Do you remember your "first"? Angie Thibodeaux does - the tousled hair, the
disheveled clothes. The blood splatter.
Monday, March 17, 2009
Angie thinks she's ready for anything. She has spent years training her
search and rescue dog Shalako. She has pounded the woods in her fair share
of wilderness searches - lost children, wandering Alzheimer patients,
missing hunters whose confidence outweighs their competence. But on a
routine training, when she stumbles upon a dead body and catches a glimpse
of the killer, she's thrown into the hunt of her life. Tension and gun
sales skyrocket in The Music City as another young woman is taken, and it
becomes clear that while Angie may be on the fringes of the official
investigation, she's in the eye of the storm for both the media and a serial
killer.
But she battles a faceless evil greater than any one man.
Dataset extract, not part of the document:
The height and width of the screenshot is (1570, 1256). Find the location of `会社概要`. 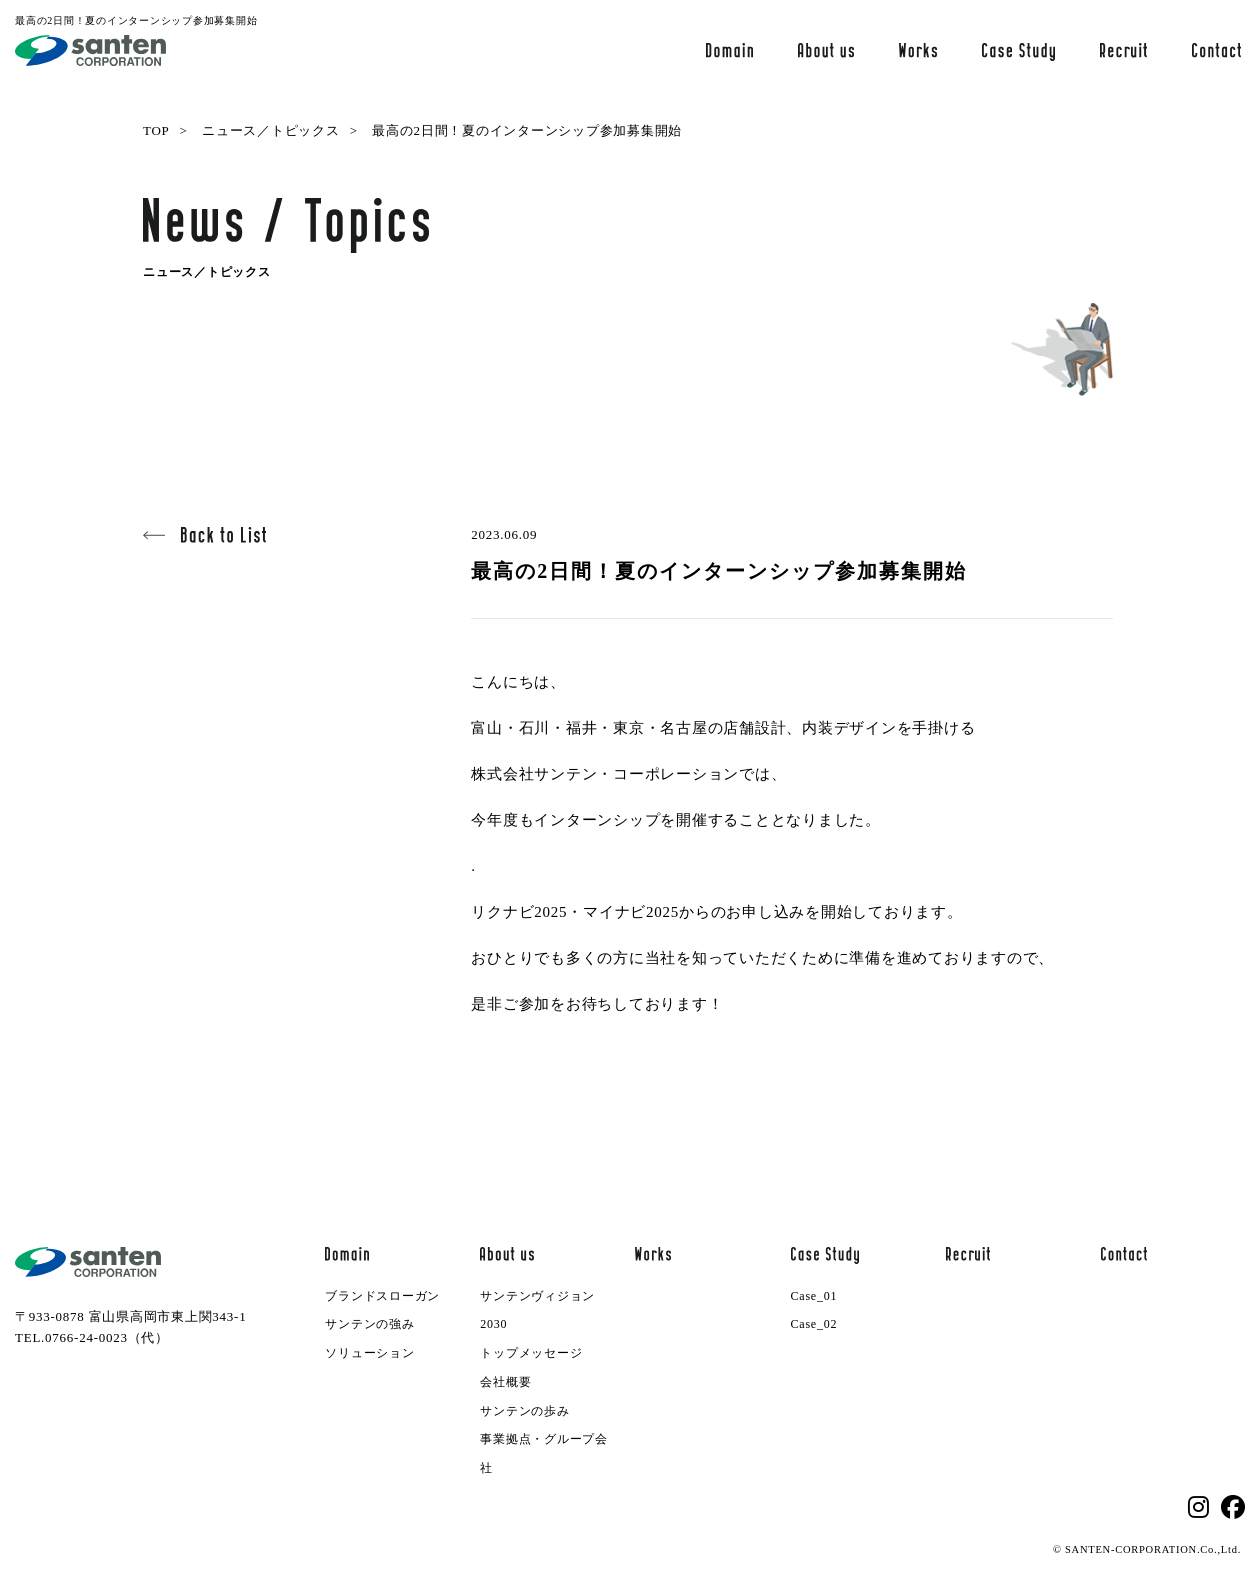

会社概要 is located at coordinates (505, 1382).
A constant
barrage of technology feeds the public appetite for gore, and the Nashville
politicos circle the wagons as the body count rises. So Angie must choose to
fight - her buried fears as past assault victim, perilously invasive
paparazzi, the complicated politics of an investigation unfolding in real
time on every media outlet in the nation. And ultimately against a killer
able to watch every move she makes. It is not as simple as the hunter
becoming the hunted. It's all about access, in a day and age when everything
about your life is just a click away.
Coming in at 95,500 words, the technical side of Others May Die is based on
my experience as a search & rescue canine handler throughout Tennessee and
Kentucky. The mechanics come from a M.Ed., coupled with years of creating
training and promotional material at companies as divergent as Saturn and
the Nashville Humane Association. The backdrop is pure Nashville, where I
spent years in the music industry and gained a lifetime of great cocktail
party stories. The action, however, is courtesy of the darkest depths of my
imagination, as I can not claim 'serial killer' on my resume.